[Saved entries]
--------------------------------

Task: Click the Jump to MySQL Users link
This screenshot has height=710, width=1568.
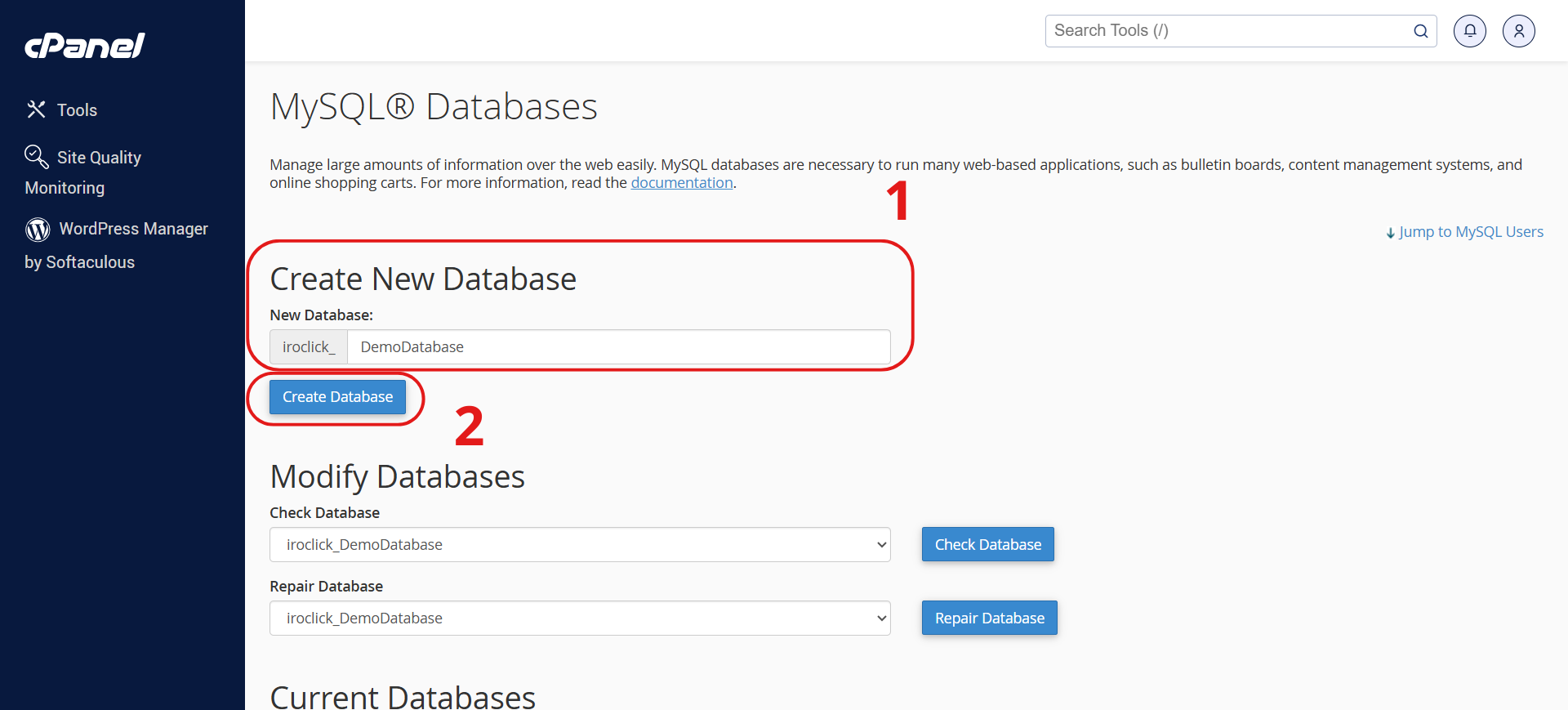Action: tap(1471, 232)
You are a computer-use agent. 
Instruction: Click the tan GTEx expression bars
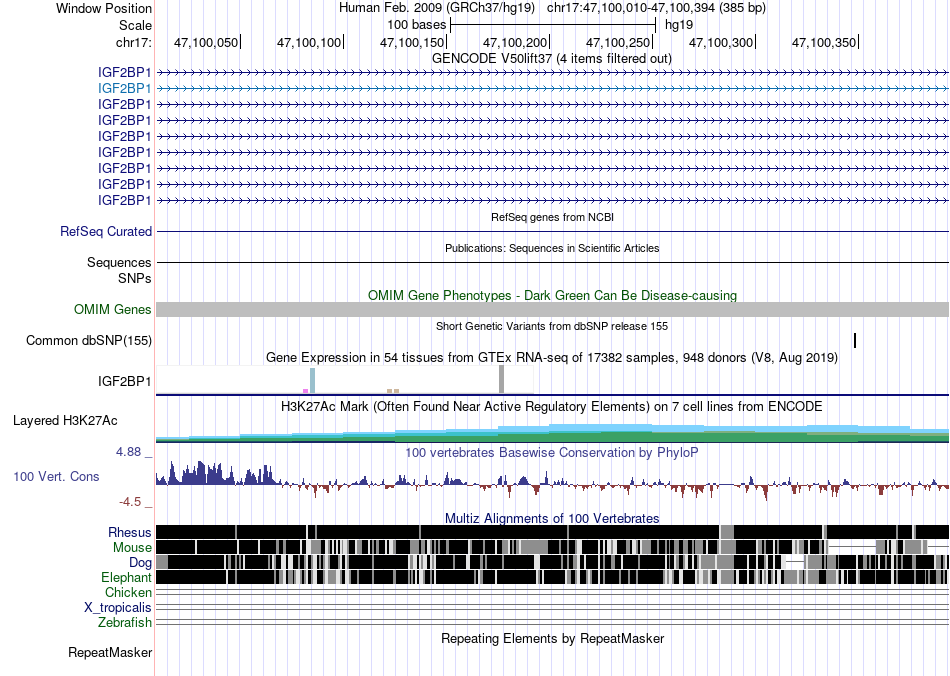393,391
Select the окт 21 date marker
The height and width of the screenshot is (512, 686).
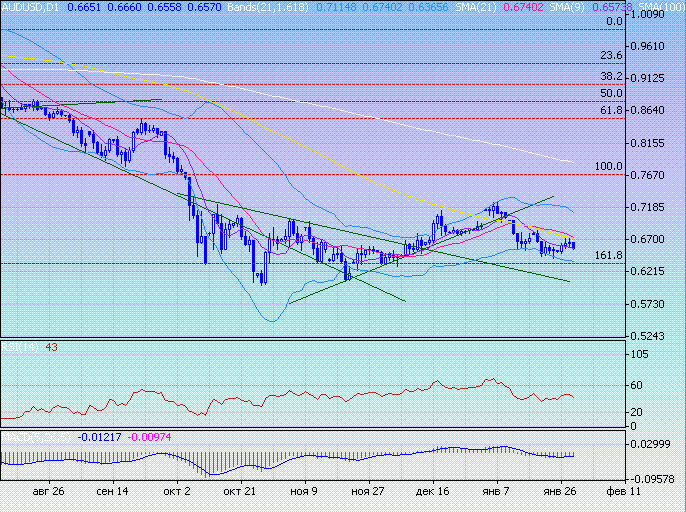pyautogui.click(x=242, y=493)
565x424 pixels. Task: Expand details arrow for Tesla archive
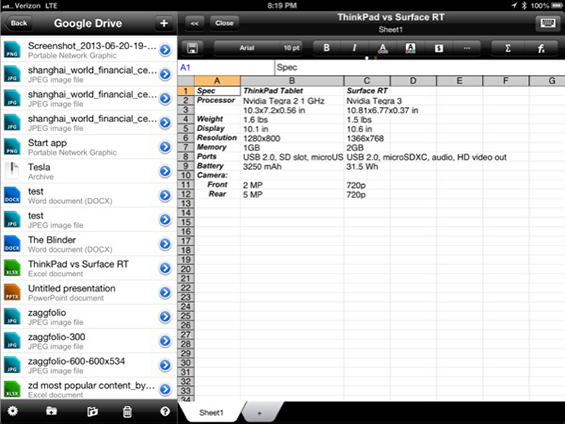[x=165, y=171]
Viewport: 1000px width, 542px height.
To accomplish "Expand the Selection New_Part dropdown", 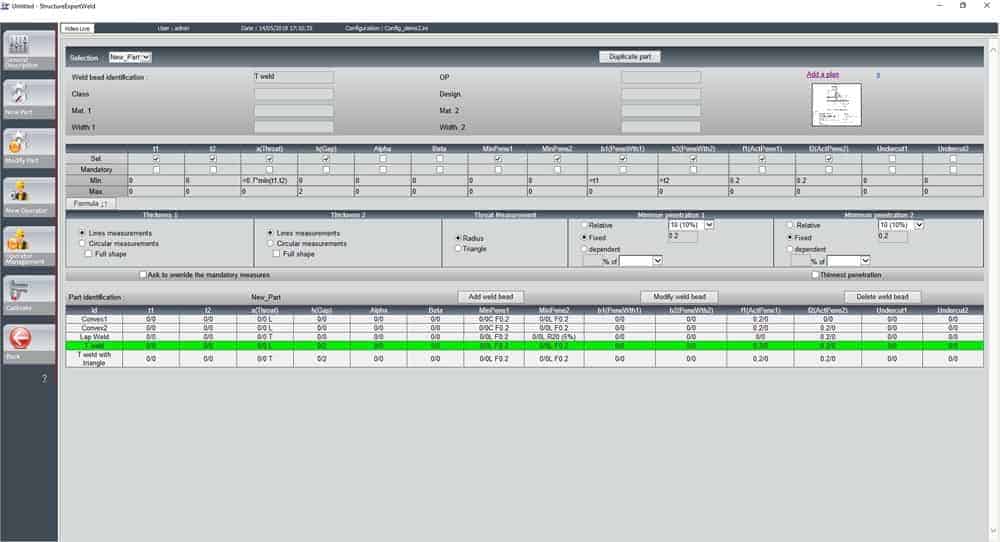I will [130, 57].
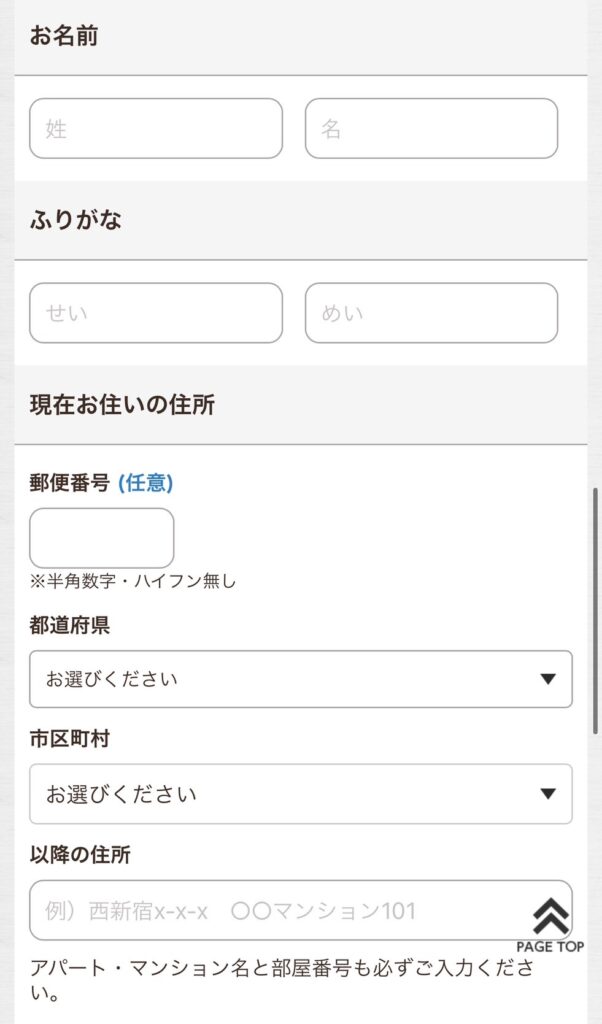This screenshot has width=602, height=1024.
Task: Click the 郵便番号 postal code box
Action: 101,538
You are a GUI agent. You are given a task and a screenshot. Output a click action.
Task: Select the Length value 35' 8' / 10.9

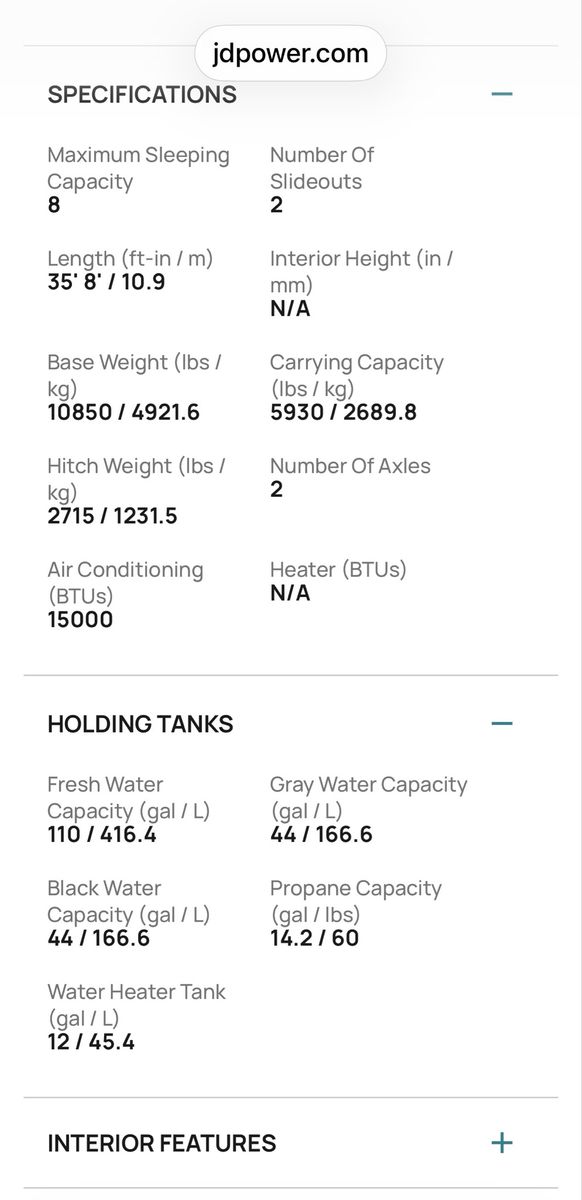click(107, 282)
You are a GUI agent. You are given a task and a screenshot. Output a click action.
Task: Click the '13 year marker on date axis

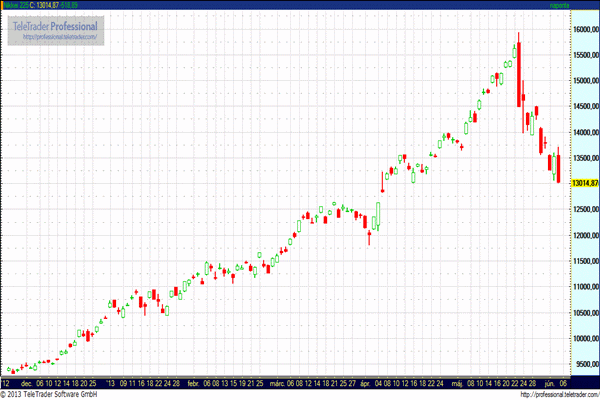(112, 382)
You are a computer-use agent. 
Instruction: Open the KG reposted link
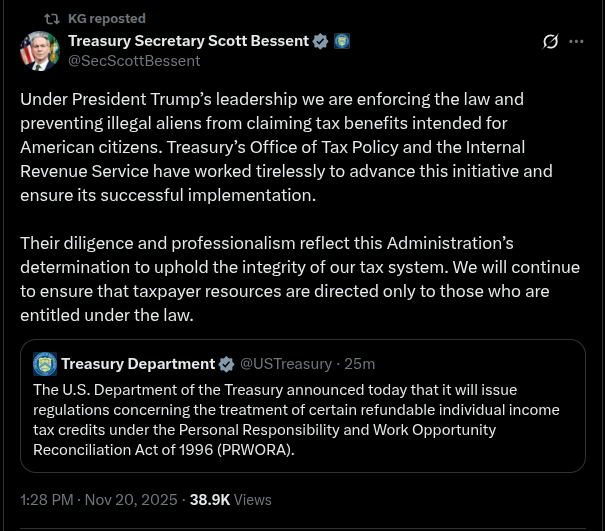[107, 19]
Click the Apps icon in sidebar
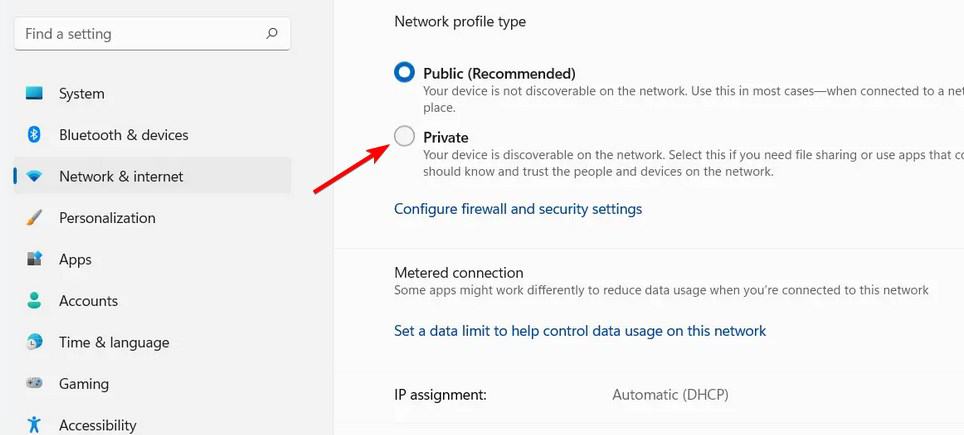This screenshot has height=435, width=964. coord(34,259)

--------------------------------

EXERCISE DIRECTIONS:
Output nothing except the lines from the one containing "Task: Click the '13 year marker on date axis" through the final line of the entries, repeated exactly and free of pictures.

EXERCISE OUTPUT:
Task: Click the '13 year marker on date axis

(112, 382)
You are a computer-use agent. 
Instruction: Open the KG reposted link
[107, 19]
Click the Apps icon in sidebar
This screenshot has height=435, width=964. coord(34,259)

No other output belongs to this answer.